### DATA FOR THE TASK
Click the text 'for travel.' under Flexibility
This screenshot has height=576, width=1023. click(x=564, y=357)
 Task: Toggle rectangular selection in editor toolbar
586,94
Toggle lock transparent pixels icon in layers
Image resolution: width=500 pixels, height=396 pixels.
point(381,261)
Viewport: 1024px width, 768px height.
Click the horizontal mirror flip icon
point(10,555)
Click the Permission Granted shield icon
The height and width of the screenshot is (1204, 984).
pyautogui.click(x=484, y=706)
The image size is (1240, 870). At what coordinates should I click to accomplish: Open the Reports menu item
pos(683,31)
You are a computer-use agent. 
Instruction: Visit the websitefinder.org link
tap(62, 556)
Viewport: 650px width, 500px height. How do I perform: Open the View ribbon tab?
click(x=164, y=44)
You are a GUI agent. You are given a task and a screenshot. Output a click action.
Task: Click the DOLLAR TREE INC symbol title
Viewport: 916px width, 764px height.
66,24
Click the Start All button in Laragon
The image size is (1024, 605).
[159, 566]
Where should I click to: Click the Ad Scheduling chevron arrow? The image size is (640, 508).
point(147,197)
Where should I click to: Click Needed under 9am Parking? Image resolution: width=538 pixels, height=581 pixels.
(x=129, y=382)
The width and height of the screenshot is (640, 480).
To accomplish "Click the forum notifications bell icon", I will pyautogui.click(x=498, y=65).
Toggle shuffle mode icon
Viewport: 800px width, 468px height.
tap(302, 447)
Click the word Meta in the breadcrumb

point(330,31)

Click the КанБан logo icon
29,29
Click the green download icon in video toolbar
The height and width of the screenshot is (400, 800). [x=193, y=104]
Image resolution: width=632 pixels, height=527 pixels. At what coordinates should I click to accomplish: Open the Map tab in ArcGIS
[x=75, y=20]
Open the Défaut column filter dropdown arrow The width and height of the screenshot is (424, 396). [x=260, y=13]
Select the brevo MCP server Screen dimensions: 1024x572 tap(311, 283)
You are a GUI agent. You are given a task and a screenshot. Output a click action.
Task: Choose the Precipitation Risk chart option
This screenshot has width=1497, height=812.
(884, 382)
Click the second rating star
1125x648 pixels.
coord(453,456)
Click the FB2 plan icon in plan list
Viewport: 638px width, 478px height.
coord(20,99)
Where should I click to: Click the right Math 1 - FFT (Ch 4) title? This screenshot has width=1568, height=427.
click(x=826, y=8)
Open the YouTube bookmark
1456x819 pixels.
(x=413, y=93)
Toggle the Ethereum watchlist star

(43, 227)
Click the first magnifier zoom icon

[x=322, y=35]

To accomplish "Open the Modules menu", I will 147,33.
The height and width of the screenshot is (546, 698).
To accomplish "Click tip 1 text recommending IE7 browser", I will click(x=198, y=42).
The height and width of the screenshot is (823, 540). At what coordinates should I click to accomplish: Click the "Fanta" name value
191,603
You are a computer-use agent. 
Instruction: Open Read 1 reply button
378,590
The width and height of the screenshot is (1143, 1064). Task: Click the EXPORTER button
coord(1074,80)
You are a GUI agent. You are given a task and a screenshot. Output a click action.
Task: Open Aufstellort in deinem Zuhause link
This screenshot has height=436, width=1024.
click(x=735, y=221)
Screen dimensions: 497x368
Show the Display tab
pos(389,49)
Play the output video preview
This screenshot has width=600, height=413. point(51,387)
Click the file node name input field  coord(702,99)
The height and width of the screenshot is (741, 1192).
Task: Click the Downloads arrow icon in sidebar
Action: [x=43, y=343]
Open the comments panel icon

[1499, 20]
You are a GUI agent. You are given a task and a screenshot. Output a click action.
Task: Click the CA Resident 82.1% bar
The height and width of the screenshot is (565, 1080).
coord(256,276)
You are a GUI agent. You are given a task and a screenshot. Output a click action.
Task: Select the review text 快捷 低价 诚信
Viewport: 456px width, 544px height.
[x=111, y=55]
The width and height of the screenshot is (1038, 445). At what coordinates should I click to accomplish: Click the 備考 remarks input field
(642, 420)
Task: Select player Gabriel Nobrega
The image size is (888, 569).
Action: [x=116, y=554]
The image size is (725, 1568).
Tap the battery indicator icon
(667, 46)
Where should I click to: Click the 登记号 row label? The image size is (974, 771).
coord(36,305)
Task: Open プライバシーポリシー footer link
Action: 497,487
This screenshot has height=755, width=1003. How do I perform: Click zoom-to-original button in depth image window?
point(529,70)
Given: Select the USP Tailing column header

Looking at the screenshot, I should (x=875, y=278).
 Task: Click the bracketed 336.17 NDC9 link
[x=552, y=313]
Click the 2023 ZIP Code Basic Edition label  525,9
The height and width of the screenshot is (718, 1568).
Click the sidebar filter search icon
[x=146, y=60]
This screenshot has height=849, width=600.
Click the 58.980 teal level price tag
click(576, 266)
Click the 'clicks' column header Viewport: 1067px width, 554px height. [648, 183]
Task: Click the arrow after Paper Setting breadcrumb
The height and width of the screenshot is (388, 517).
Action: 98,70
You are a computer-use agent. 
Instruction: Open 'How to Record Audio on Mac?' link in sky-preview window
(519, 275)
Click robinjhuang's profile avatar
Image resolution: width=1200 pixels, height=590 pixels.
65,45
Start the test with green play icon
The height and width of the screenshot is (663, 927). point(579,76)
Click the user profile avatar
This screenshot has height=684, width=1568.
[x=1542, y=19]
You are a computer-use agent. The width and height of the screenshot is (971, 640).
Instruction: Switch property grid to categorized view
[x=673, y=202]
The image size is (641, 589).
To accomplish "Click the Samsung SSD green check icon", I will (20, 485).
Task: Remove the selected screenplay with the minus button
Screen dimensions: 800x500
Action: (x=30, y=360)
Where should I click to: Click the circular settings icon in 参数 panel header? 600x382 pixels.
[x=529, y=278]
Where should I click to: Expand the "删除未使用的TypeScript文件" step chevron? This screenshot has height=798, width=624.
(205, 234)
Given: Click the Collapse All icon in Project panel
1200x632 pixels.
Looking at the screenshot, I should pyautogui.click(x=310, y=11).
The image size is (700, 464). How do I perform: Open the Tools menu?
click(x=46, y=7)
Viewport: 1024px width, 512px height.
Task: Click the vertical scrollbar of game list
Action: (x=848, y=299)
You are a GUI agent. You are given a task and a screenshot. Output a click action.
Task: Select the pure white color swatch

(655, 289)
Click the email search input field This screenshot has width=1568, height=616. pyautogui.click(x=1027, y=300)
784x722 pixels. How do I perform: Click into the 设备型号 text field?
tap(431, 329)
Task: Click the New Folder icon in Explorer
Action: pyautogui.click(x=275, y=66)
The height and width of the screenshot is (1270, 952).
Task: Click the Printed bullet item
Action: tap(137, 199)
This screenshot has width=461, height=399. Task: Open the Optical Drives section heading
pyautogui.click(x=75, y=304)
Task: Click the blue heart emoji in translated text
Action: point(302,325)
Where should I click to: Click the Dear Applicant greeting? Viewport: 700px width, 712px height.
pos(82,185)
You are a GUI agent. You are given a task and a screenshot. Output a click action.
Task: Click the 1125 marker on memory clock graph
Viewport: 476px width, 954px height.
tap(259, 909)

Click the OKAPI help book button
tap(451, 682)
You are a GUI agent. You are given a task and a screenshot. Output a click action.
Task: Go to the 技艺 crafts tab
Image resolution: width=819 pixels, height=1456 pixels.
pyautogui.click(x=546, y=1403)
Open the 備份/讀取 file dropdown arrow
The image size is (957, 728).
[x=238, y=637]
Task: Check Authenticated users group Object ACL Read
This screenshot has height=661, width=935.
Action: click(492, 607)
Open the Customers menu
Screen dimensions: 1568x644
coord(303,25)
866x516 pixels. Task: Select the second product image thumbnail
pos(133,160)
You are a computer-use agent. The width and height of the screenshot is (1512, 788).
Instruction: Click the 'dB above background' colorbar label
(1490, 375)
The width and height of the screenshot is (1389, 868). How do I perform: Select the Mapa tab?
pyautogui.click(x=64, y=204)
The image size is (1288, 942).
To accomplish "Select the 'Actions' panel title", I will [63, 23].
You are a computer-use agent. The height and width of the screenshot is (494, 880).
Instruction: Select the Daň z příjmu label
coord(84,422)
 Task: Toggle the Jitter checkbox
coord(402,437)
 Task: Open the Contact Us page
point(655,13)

### TASK TO COMPLETE
Copy all lines from the material that hold "will".

### RESPONSE BELOW
To accomplish "Click the forum notifications bell icon", I will pyautogui.click(x=498, y=65).
To accomplish "Open the Modules menu", I will 147,33.
To accomplish "Click tip 1 text recommending IE7 browser", I will click(x=198, y=42).
To accomplish "Click the Samsung SSD green check icon", I will (20, 485).
To accomplish "Select the 'Actions' panel title", I will [63, 23].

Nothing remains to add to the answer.